From Bugzilla Helper: User-Agent: Mozilla/5.0 (X11; U; Linux i686; en-US; rv:1.0.0) Gecko/20020607 Description of problem: When doing an install-everything it said the size of the install was ~3.87 GB. I was installing in a single 4GB partition, and anaconda reported I needed an additional 31 MB in /usr. I could not back track to correct this problem by repartition the disk to accomodate this increased space requirement. Version-Release number of selected component (if applicable): How reproducible: Sometimes Steps to Reproduce: 1. The process is discribed above. 2. I have seen similar problems doing installes in multiple partitions. 3. This means the problem is reproducible when a partition is too small. Actual Results: The results are described above.
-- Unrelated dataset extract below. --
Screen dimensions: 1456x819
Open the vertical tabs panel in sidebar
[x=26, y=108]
Expected Results: Anaconda should correctly calculate and report the required install size at a point where a user could make sure they have sufficient sized partition(s) available. Does an install require addition of a fudge factor to install sizes for processing input RPMs? Additional info: I even tried unmounting the single large partition in vt2, but the partition was busy. Lsof was not a vailable, but I assume it was a CWD for part of anaconda. It wouold be nice if it was possibvle to unmount /tmp/sysimage to allow recovery of this sirt of failing install(or update of a previous install)
In the package selection screen, we're just showing you how much space is required for the packages. This doesn't include overhead for things like cache files created by various package %post scripts, the rpmdb, or the size of the install image needed on the hard drive. But when the rpm space calculation occurs, it takes all of this into account (and also number of inodes)
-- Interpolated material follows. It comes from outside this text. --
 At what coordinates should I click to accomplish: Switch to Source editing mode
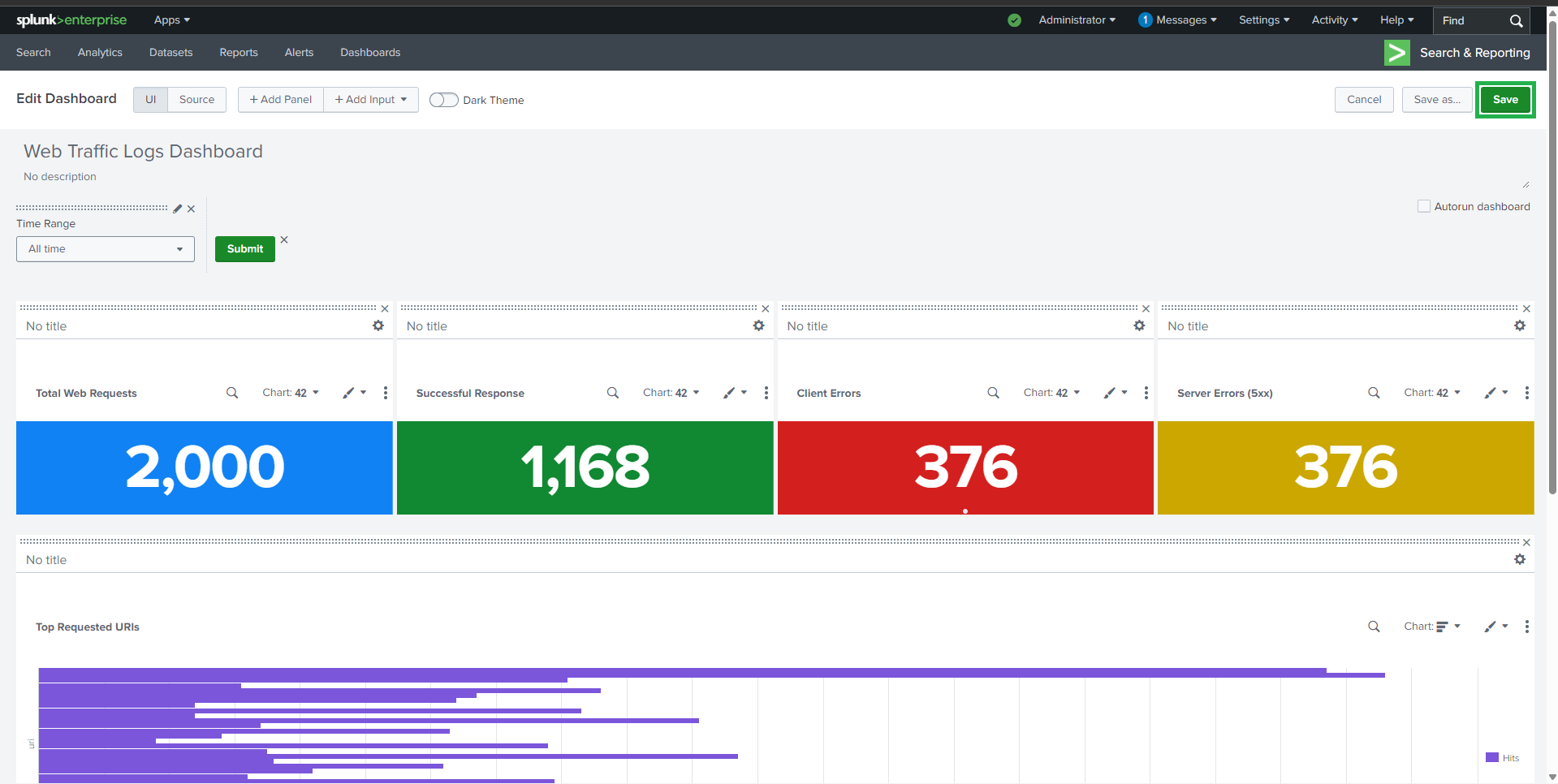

There appear to be several problems here. One is that the disk space in the early (package selection) part of Anaconda is inaccurate. Another is that the disk space calculation for upgrades is wildly inaccurate since it doesn't appear to take account of the space used by the existing packages. I have tried to upgrade two computers from RH 7.1 to 7.3. BOTH of them have given me endless grief over this. I go through all the usual steps and get to the end and it spends "minutes" copying an install image and then spends more minutes twiddling its thumbs and then it announces "You don't appear to have enough disk space to install the packages you've selected. You need more space on the following filesystems: / 220M". That was the second try. The first time, it demanded more than 350MB more -- so I went back and deleted *more than* 350MB of packages from the list of packages to upgrade. Then went forward with the upgrade. Then I go through ten minutes of foot-twiddling while it does something slow and useless, and now it tells me it wants 220MB. WHY WON'T IT TELL ME WHAT IT REALLY WANTS? WHY DOES IT PUT US THROUGH THIS TORTURE? What puts the icing on the cake is that it turned out in my very first RH7.1 to 7.3 upgrade that when all was said and done, it really didn't need all that disk space. After I went back around several times, deleting packages from the list to update, until it finally ungraciously consented to do the upgrade -- then I upgraded those packages manually which I had had to skip the first time -- it had PLENTY of disk space! There's just some serious bug in how it's calculating all this crap. But every time someone mentions this, you guys close out the bug without ever fixing it. Bug #35798 is another variant of this bug, reported in RH 7.1, and also closed out by incompetent maintainers. If you won't fix this, you should at least make a button for "GO AHEAD ANYWAY" in the "You don't appear to have enough disk space" dialogue -- so that users can get their *$*&#$&# systems upgraded without endlessly reporting the same bug and having you ignore them.
Bug 20554 is another person who ran into this problem -- in RH 7.0.